Open Letter to Congress: Two Employee Misclassification Bills Deserve Support

Open Letter to Congress: Two Employee Misclassification Bills Deserve Support
This post was published on the now-closed HuffPost Contributor platform. Contributors control their own work and posted freely to our site. If you need to flag this entry as abusive, send us an email.

Two bills recently introduced in Congress take on the issue of employee misclassification which puts companies that properly classify their workers at a competitive disadvantage and costs the government and taxpayers billions in unpaid taxes. Both bills deserve the full support of our elected officials and neither is getting enough attention publicly from the media or anyone else.

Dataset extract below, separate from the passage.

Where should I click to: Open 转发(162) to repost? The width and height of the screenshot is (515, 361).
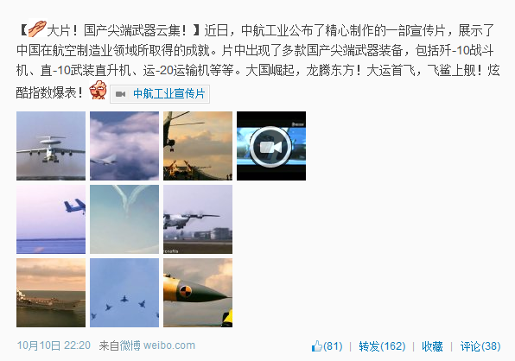point(382,346)

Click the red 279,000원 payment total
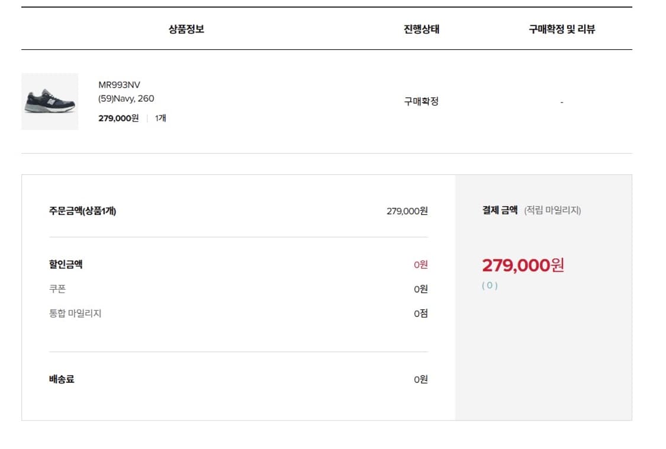tap(523, 265)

The most recent and most directly applicable for businesses that are currently hurt by competitors not playing by the rules is the Fair Playing Field Act of 2010 (H.R. 6128) which was introduced in September by Sen. John Kerry, D-Massachusetts, and Rep. Jim McDermott, D-Washington. The bill would close a tax loophole or "safe harbor" provision in the tax laws since 1978 that allows businesses to misclassify workers as independent contractors. Most notably, FedEx used the loophole to escape a $319 million back tax assessment by the IRS after misclassifying its Ground Division drivers as independent contractors.

Anyone using independent contractors would have to provide the workers with a written statement on their federal tax obligations, the labor and employment law protections that do not apply to them and their right to seek a determination from the IRS on their status. The bill also would provide the Treasury Department with additional tools to stop businesses from gaming the system and hurting honest companies.

The other bill, the Employee Misclassification Prevention Act (EMPA or H.R. 5107), would help prevent employee misclassification by requiring employers to keep records on and notify workers of their employment or independent contractor classification and their right to challenge that classification. Businesses would pay a $1,100 fine per person for each incident. Penalties would increase to $5,000 per person for ongoing violations.

Misclassification hurts companies that bid on jobs honestly while decreasing the payroll costs by as much as 30 percent for companies that cheat the system. These dishonest companies also avoid millions on their unemployment insurance taxes, workers compensation premiums, social security contributions and administrative payroll costs. At the same time, law abiding companies are not only at a huge disadvantage in having to compete with cheaters who cut corners, but they are forced to pay higher workers compensation premiums as costs escalate to make up for the overall shortfall.

How prevalent is the problem? A Department of Labor (DOL) study in 2000 found 10 percent to 30 percent of firms audited in nine states misclassified at least some employees. More recently, the federal Government Accountability Office (GOA) estimated that employee misclassification cost the United States government $2.72 billion in revenue from Social Security, unemployment and income taxes in 2006 alone. The Internal Revenue Service (IRS) credits misclassification with 82 percent of all uncollected taxes. At a time when shrinking budgets continue to challenge government agencies across the country, isn't it time to collect taxes from those that are illegally avoiding them?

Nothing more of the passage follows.